Instructions to follow: Could you return every line of the records below that contains the word "Großrechner"?

Material provided:

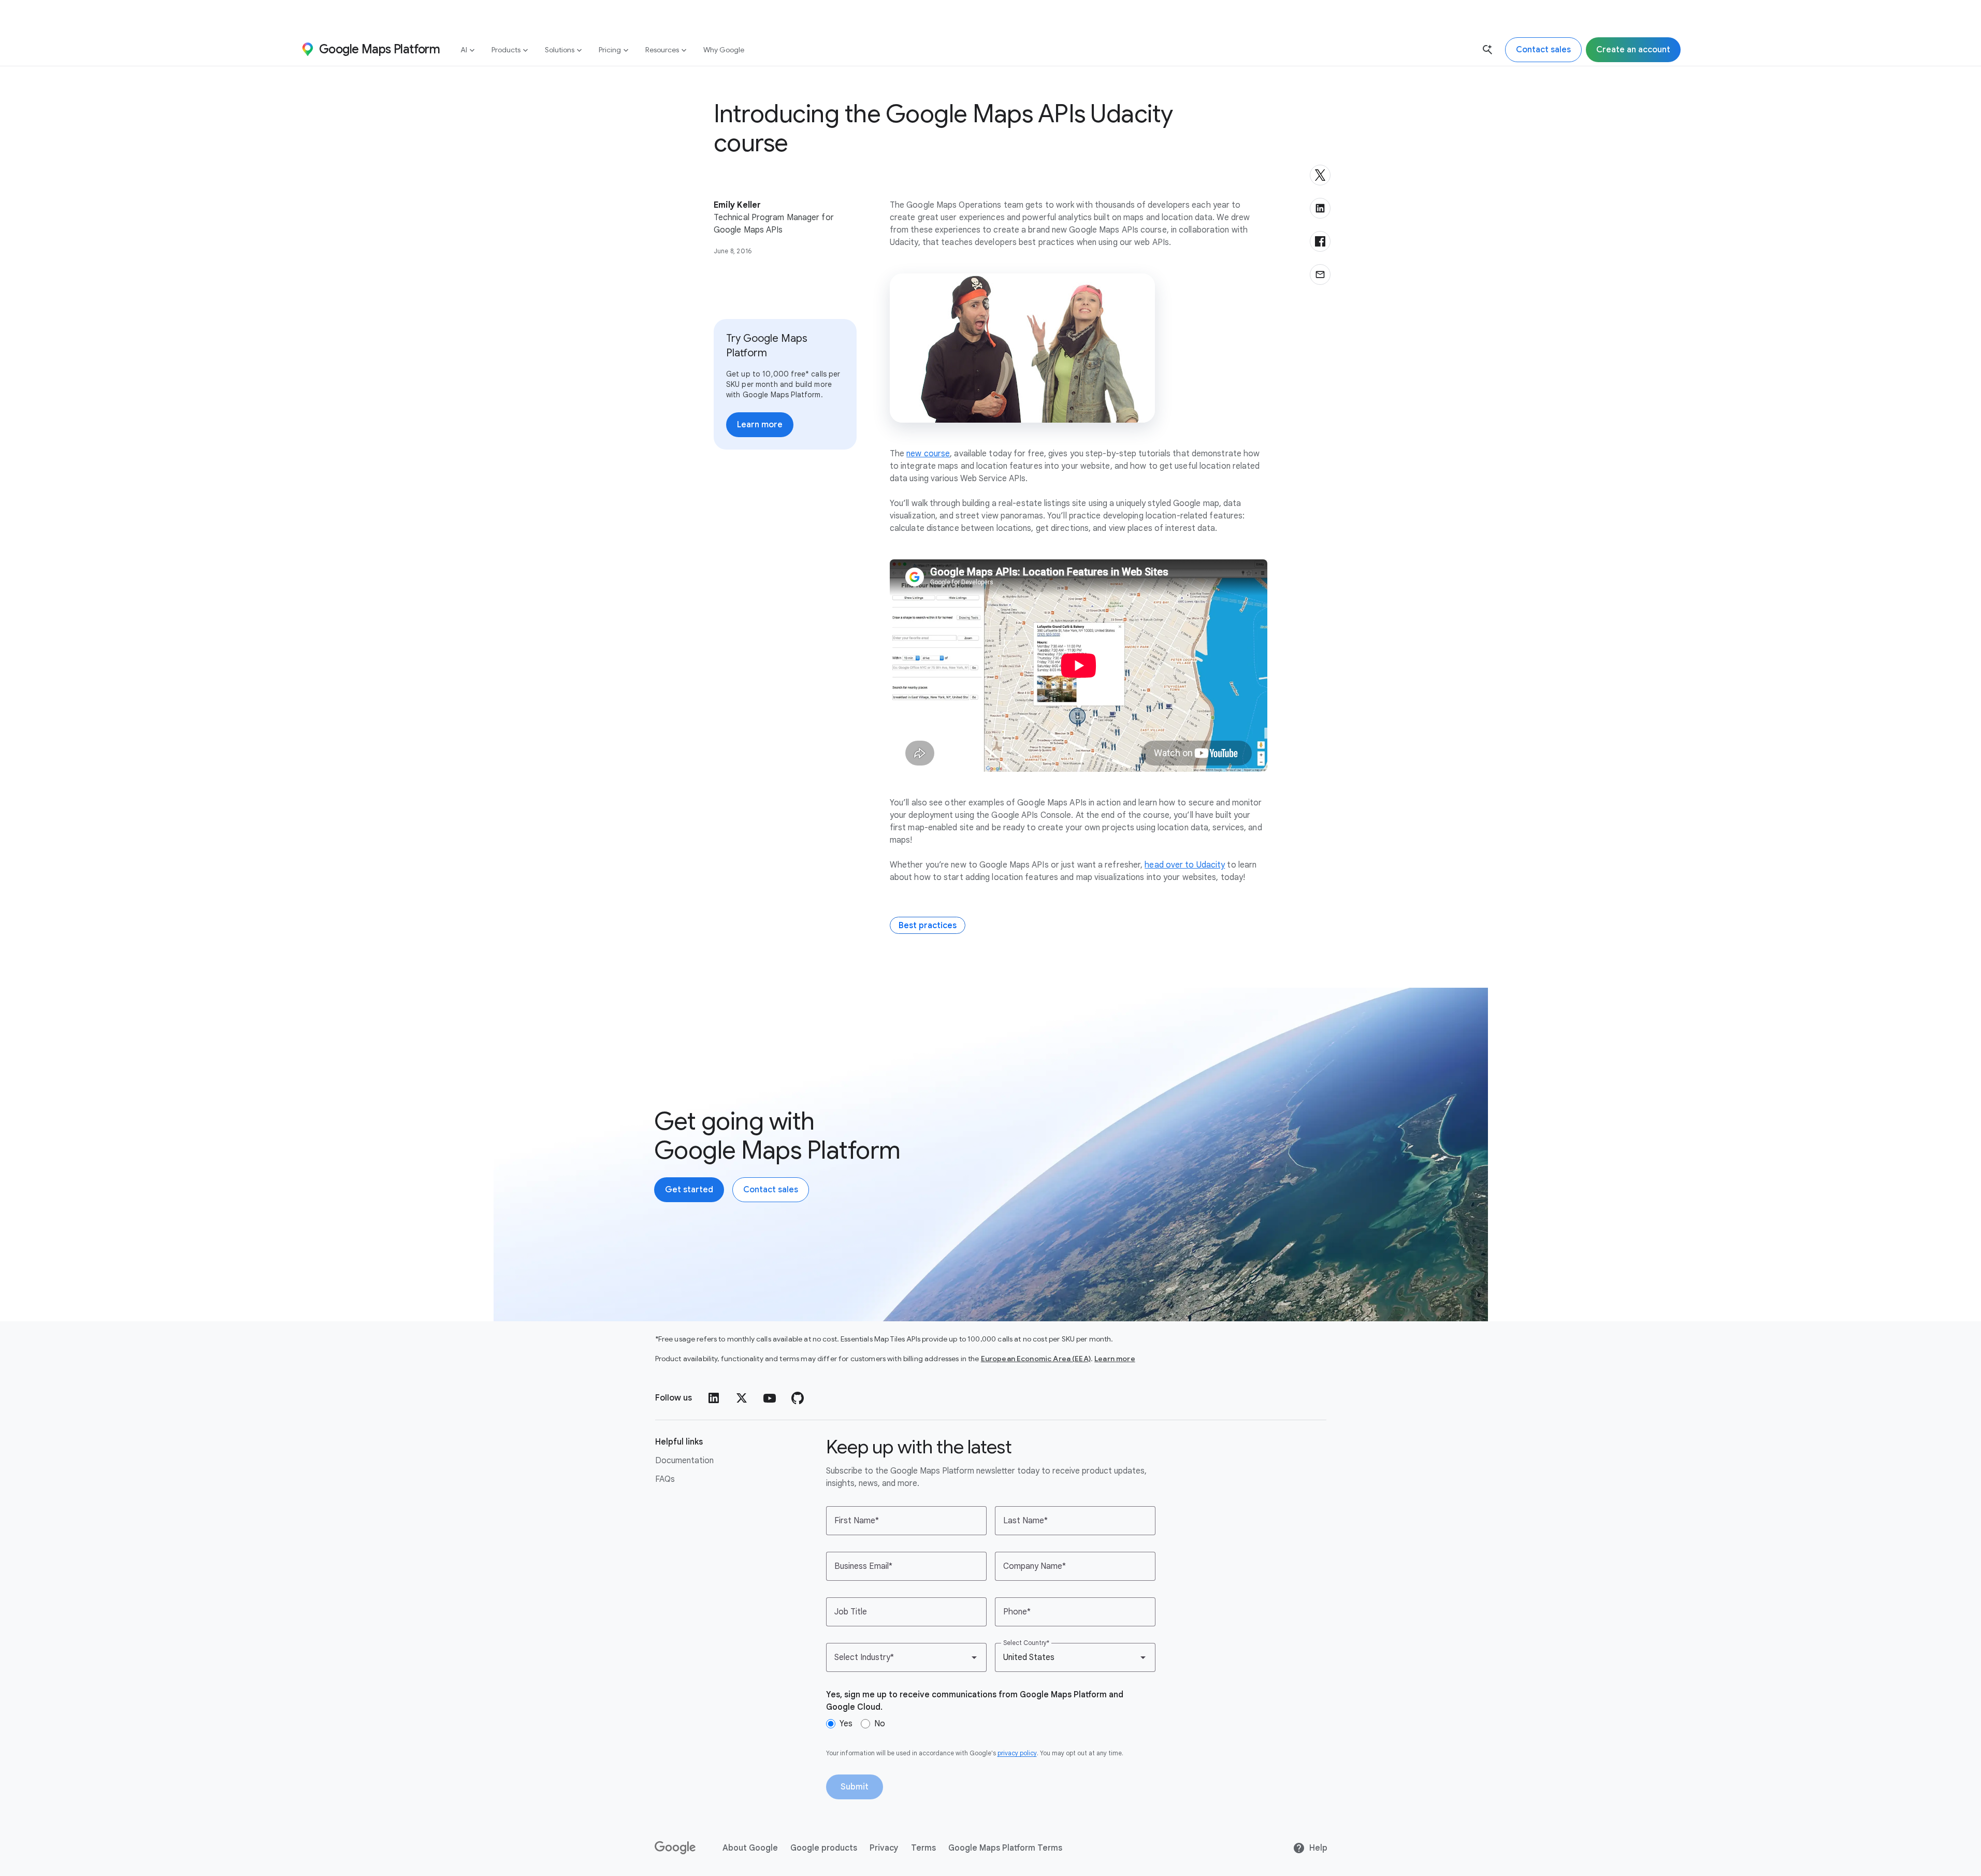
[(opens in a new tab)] (676, 1848)
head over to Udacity (1185, 865)
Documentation (684, 1460)
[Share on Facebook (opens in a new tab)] (1320, 241)
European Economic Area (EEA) (1036, 1358)
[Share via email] (1320, 274)
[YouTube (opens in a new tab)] (769, 1398)
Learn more (1114, 1358)
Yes (846, 1724)
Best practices (928, 925)
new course (928, 454)
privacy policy (1017, 1753)
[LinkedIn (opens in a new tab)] (713, 1398)
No (879, 1724)
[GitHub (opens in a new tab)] (797, 1398)
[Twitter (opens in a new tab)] (741, 1398)
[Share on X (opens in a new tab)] (1320, 175)
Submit (855, 1787)
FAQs (665, 1479)
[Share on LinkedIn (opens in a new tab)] (1320, 208)
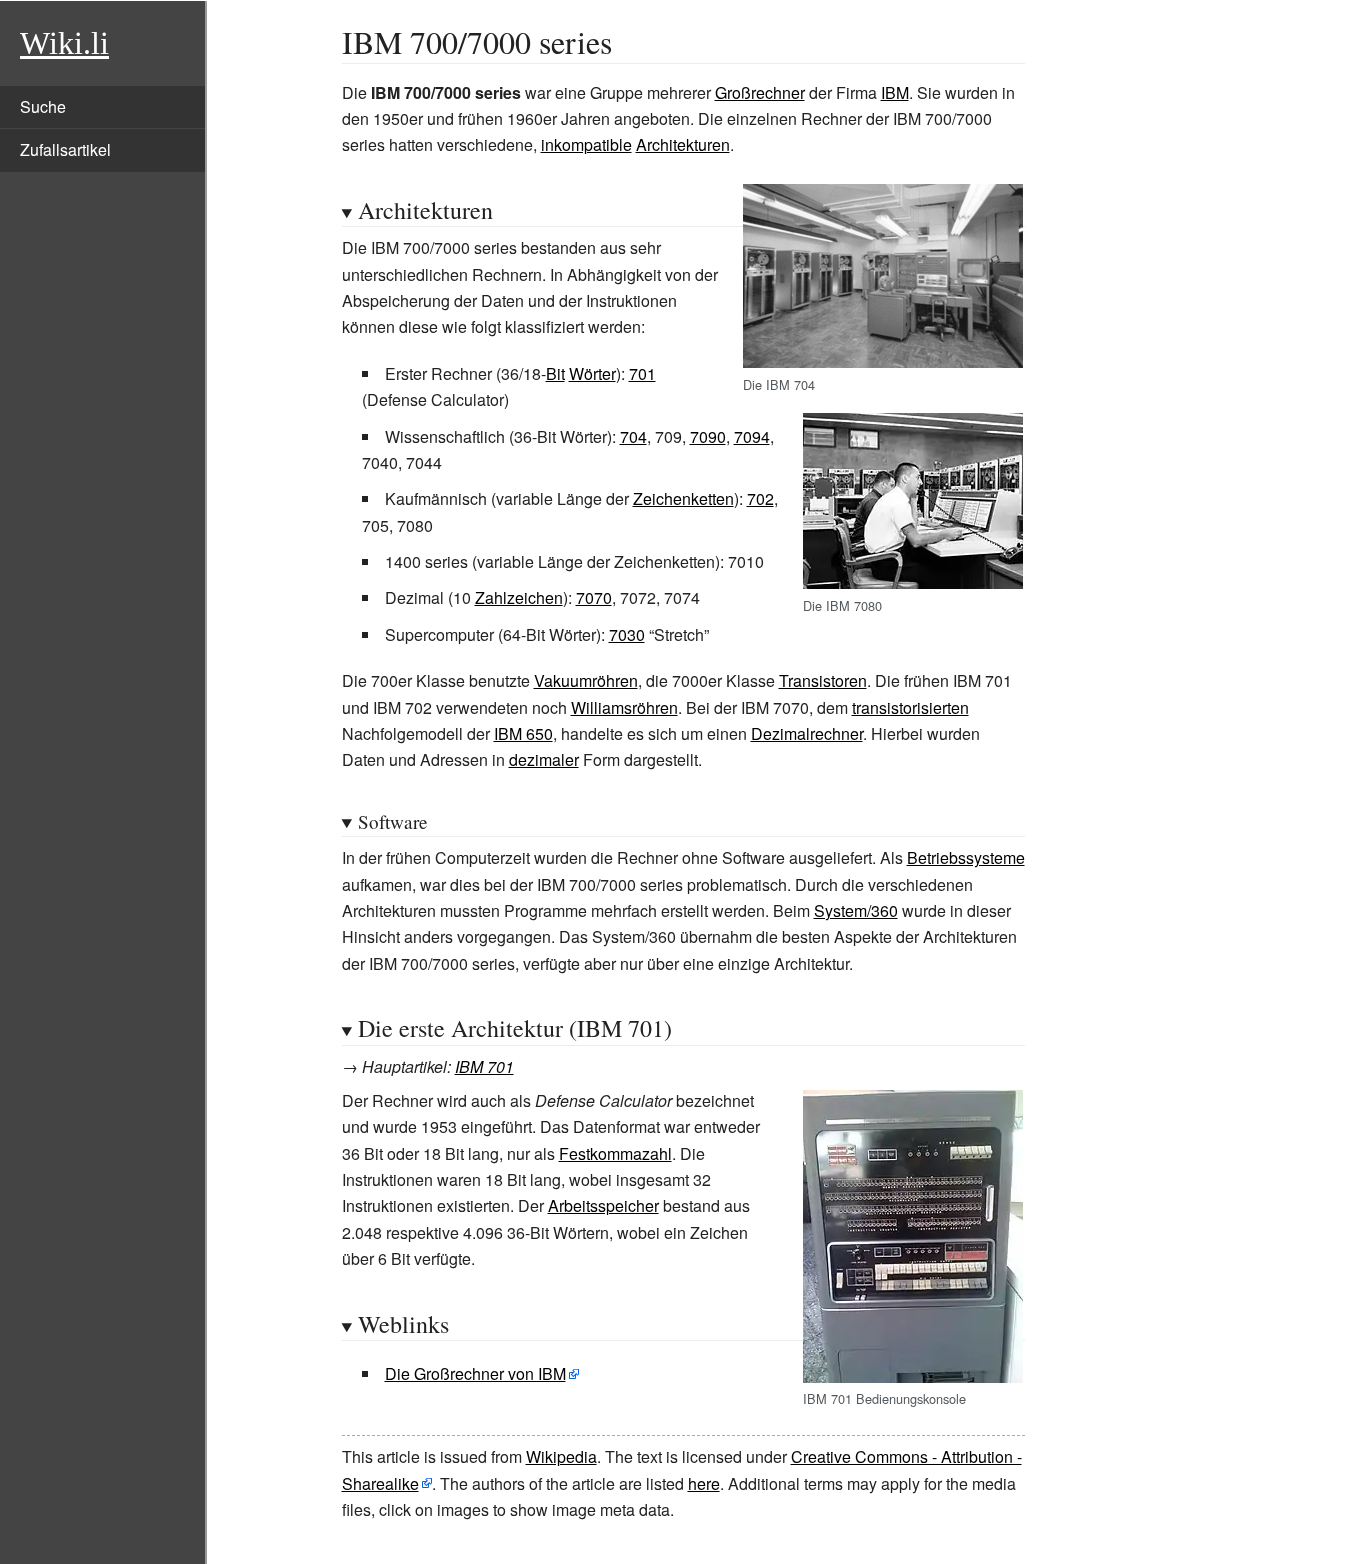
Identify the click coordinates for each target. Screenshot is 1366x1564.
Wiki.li (64, 43)
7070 (594, 597)
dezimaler (544, 759)
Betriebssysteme (966, 857)
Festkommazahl (615, 1153)
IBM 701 (484, 1066)
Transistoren (823, 680)
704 (633, 436)
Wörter (592, 373)
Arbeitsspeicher (603, 1205)
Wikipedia (561, 1456)
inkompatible (586, 144)
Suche (43, 106)
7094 (752, 436)
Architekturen (683, 144)
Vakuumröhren (586, 680)
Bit (555, 373)
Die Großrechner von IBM (475, 1373)
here (704, 1483)
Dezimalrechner (807, 733)
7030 (627, 634)
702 (760, 498)
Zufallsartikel (65, 149)
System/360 (856, 910)
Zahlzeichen (519, 597)
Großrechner (760, 92)
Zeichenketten (683, 498)
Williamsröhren (624, 707)
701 (642, 373)
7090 (708, 436)
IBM (895, 92)
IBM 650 (523, 733)
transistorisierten (910, 707)
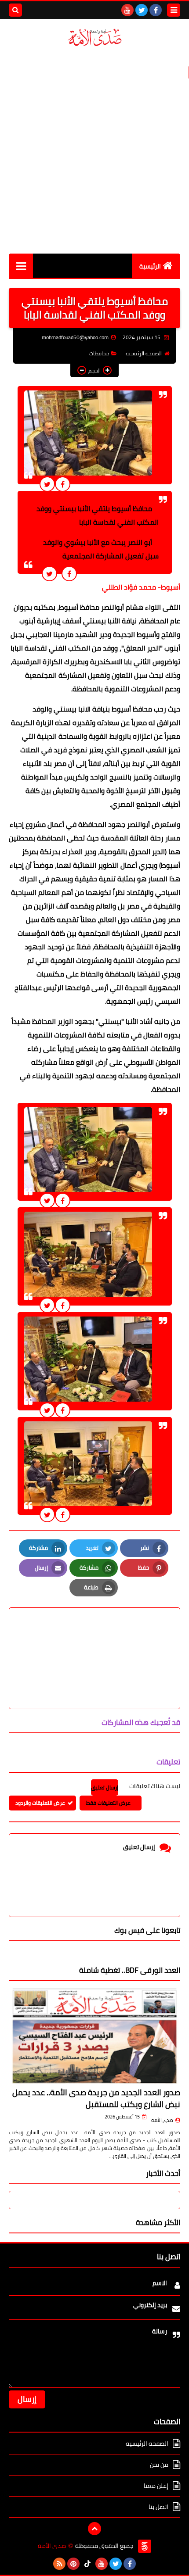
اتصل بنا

Result of the task:
Die Großrechner von IBM (475, 1373)
Großrechner (760, 92)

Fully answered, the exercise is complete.